Stop à la criminalisation de la solidarité

Le 4 décembre dernier, Amnesty International et Solidarité sans frontières ont déposé leur pétition munie de presque 30 000 signatures pour exiger la fin de la criminalisation de la solidarité.  Plus de 200 avocat·e·s ont également rejoint le mouvement. Le débat au Parlement fédéral aura lieu au printemps. Interview avec Manon Schick, directrice générale d’Amnesty Suisse.

Amnesty International et Solidarité
Dépôt de la pétition, Berne, 4 décembre 2019

Votre pétition demande la fin de la criminalisation de la solidarité, concrètement qu’est-ce que cela signifie ?
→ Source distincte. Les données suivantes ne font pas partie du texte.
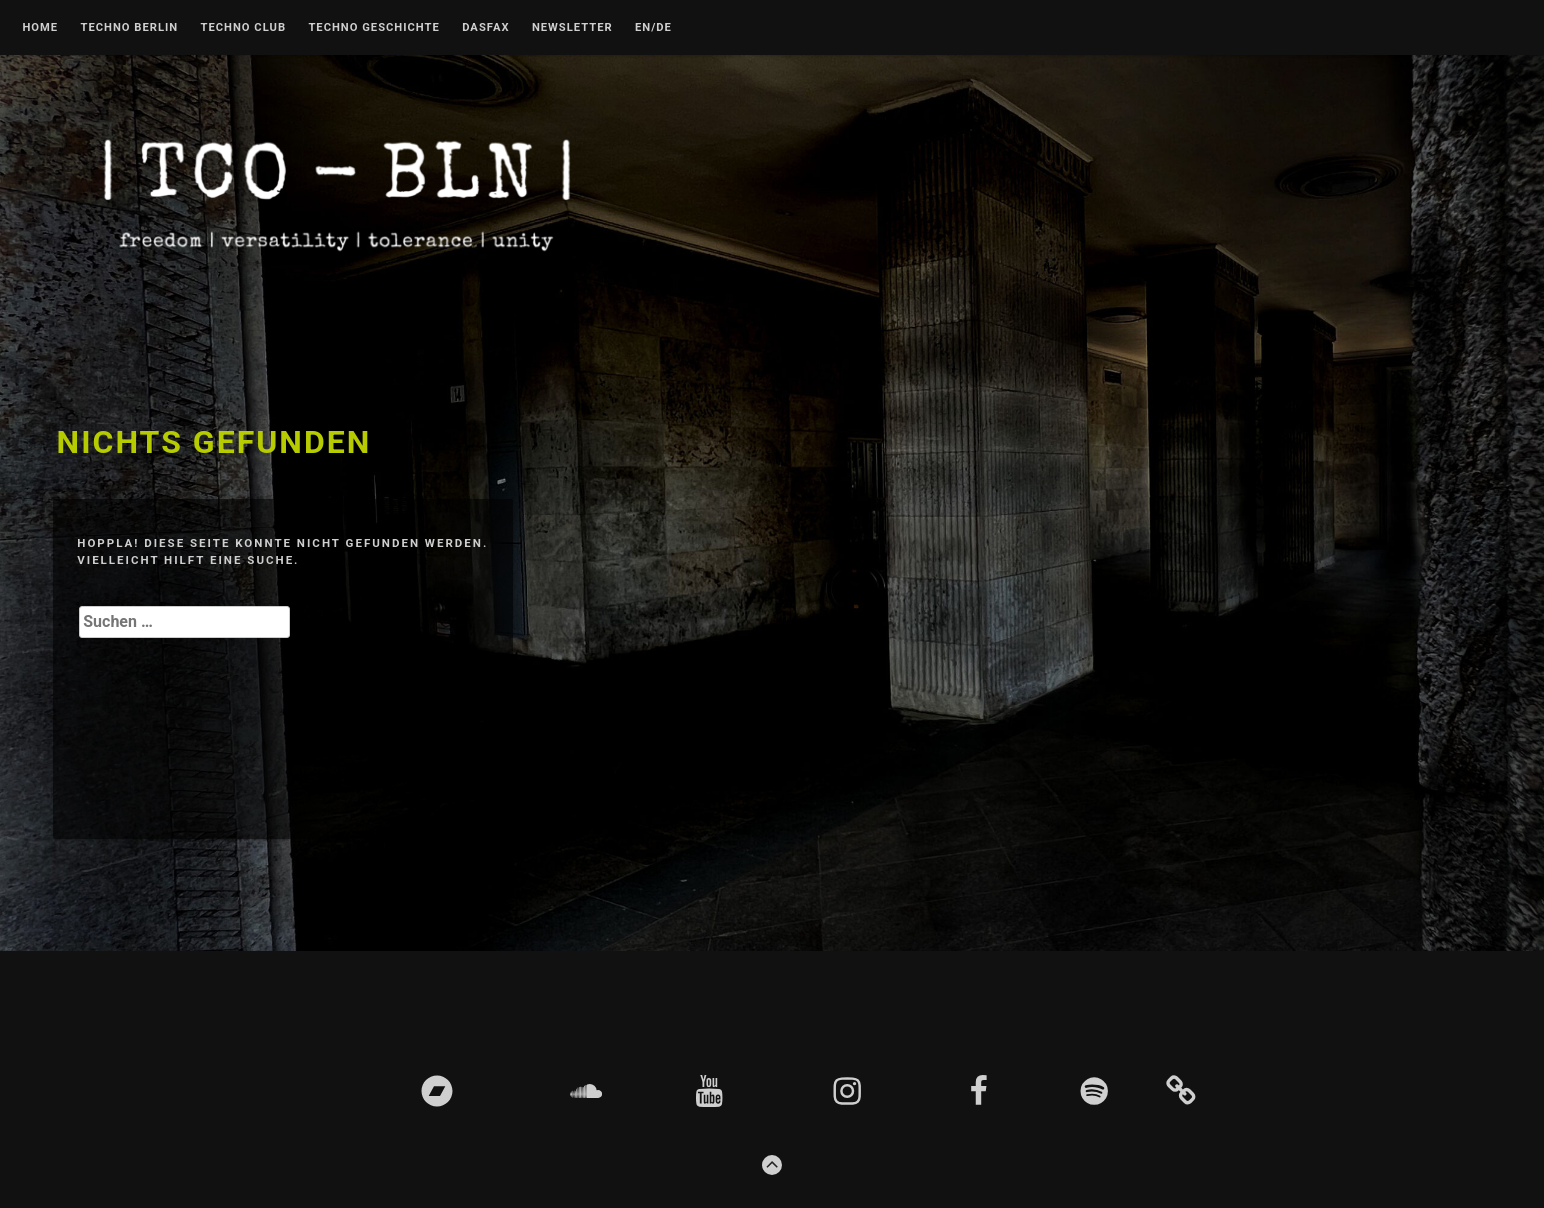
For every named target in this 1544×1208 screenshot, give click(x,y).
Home (40, 28)
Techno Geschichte (373, 28)
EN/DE (653, 28)
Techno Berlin (129, 28)
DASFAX (485, 28)
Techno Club (243, 28)
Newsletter (572, 28)
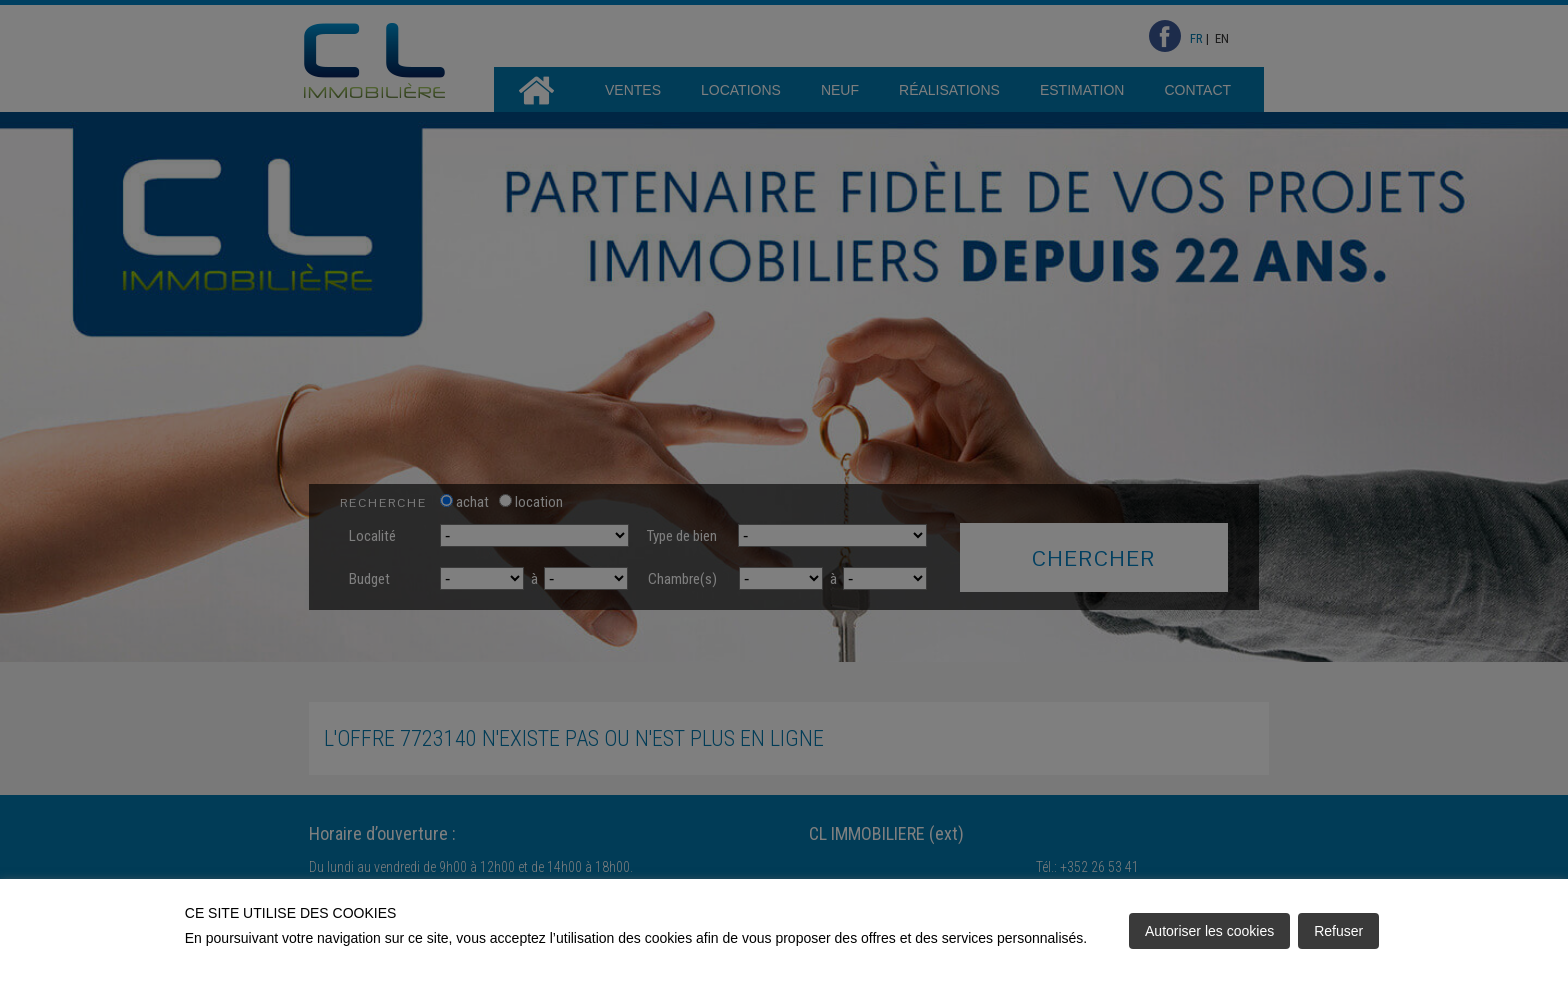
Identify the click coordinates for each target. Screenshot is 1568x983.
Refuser (1338, 931)
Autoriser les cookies (1209, 931)
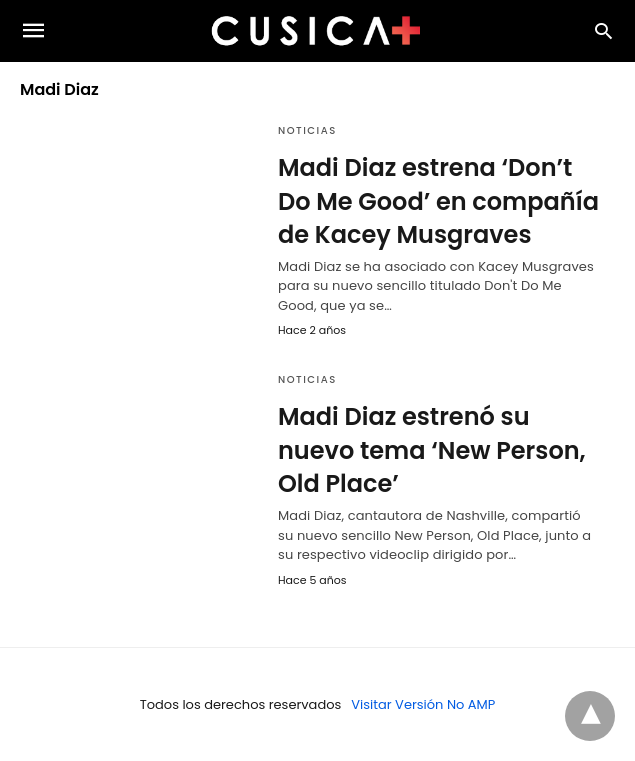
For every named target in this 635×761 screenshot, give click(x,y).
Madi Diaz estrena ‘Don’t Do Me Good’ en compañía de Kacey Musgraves (438, 201)
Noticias (307, 130)
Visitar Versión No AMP (423, 704)
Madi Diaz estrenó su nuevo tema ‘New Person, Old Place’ (432, 450)
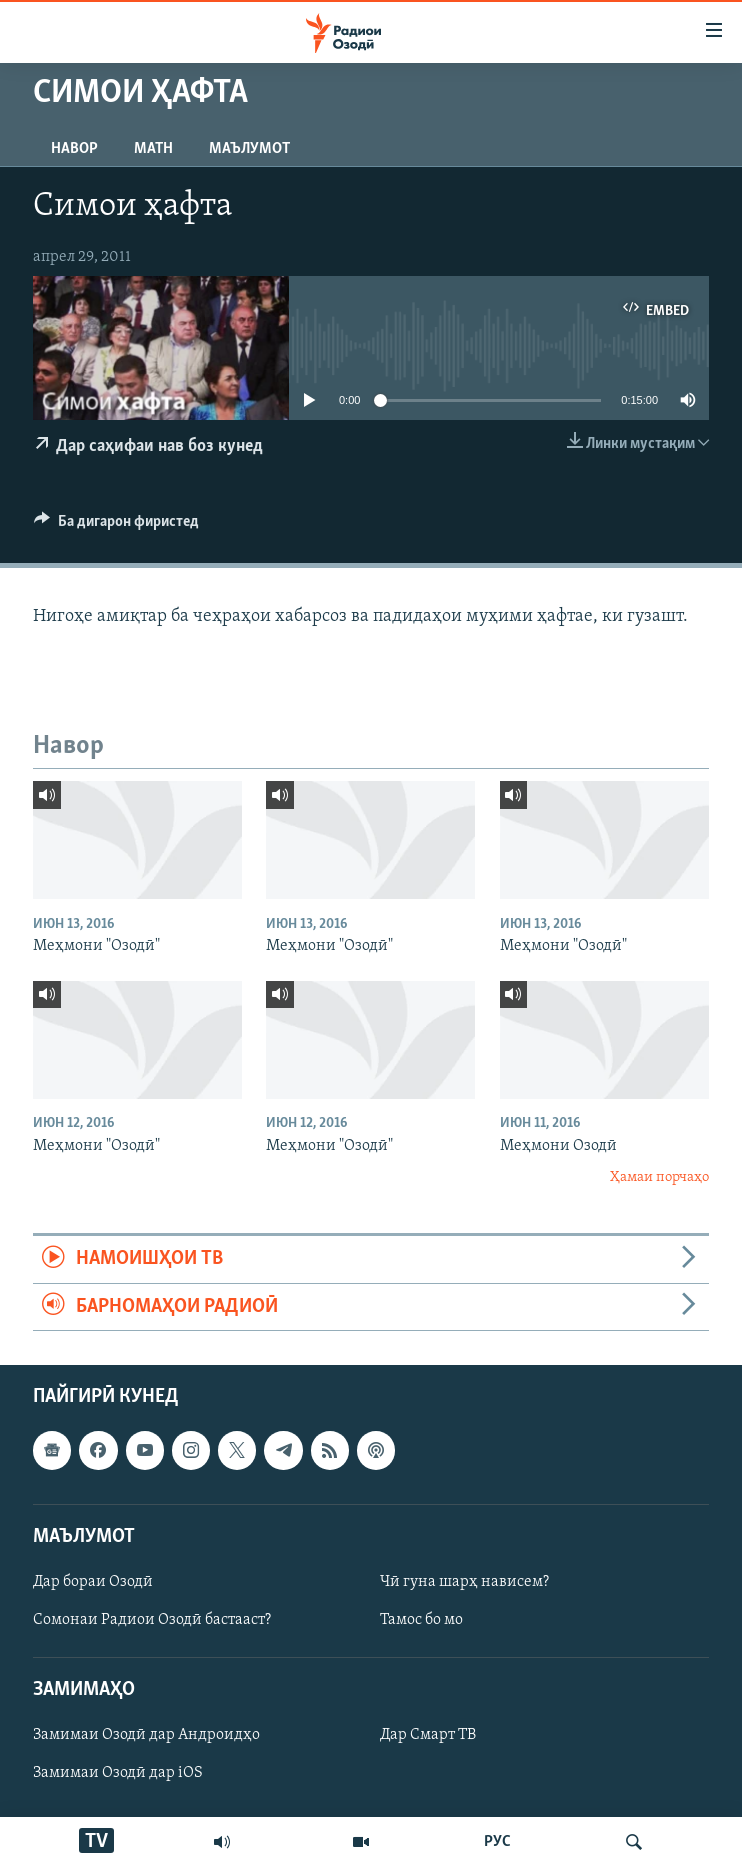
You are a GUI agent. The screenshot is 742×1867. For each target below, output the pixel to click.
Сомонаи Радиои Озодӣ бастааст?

À la suite du durcissement de la Loi fédérale sur les étrangers (LETr) en 2008, toute personne qui, même par pure compassion, vient en aide à une personne sans statut légal peut être punie. Auparavant, il existait une clause qui permettait aux personnes prêtant assistance pour des motifs honorables d’éviter les poursuites. Cette loi, dont l’objectif est de condamner les passeurs, se retourne par conséquent contre des individus qui agissent par pure solidarité ou pour des motifs familiaux. Actuellement, notre législation est l’une des plus sévères en la matière en Europe.

Mais y-a-t-il réellement des condamnations pour ce motif en Suisse ?

En 2018, 972 personnes ont été condamnées pour violation de l’article 116 de la LETr. Pourtant, seuls 32 cas concernaient réellement des passeurs·euses ou des personnes tirant profit de cette activité. Les condamnations ont été prononcées, dans leur immense majorité, à l’encontre de personnes agissant par solidarité ou du moins sans en tirer d’avantages financiers. Pour Amnesty, il est urgent de changer la législation pour que seules les personnes tirant profit de l’aide aux personnes illégales soient condamnées. 

Concrètement, nous demandons au nouveau Parlement d’accepter l’initiative parlementaire de Lisa Mazzone, qui demande de ne plus condamner les personnes agissant pour des motifs honorables. Il est temps que la Suisse respecte les principes de liberté et de fraternité, au lieu de criminaliser des individus prêtant assistance. 

Au-delà de la protection des défenseurs·euses des droits humains, pourquoi est-ce important de protéger la solidarité ?

Depuis la crise des politiques d’accueil de 2015 en Europe, les principales tendances des politiques migratoires européennes n’ont cessé de s’accentuer : renforcement des frontières extérieures et externalisation de l’accueil notamment. Ces phénomènes ont généré une criminalisation de la migration. Les personnes en exil sont obligées de passer dans la clandestinité, de traverser les frontières sans autorisation, car il est pratiquement impossible d’arriver légalement en Suisse. Les voies légales et sûres n’existent pas et les demandes d’asile dans les ambassades ne sont plus possibles. Plus ces politiques migratoires seront restrictives, plus nous aurons besoin d’individus solidaires qui s’engagent pour soutenir les personnes en exil. S’opposer à la criminalisation de la solidarité, c’est aussi s’engager contre la criminalisation de la migration.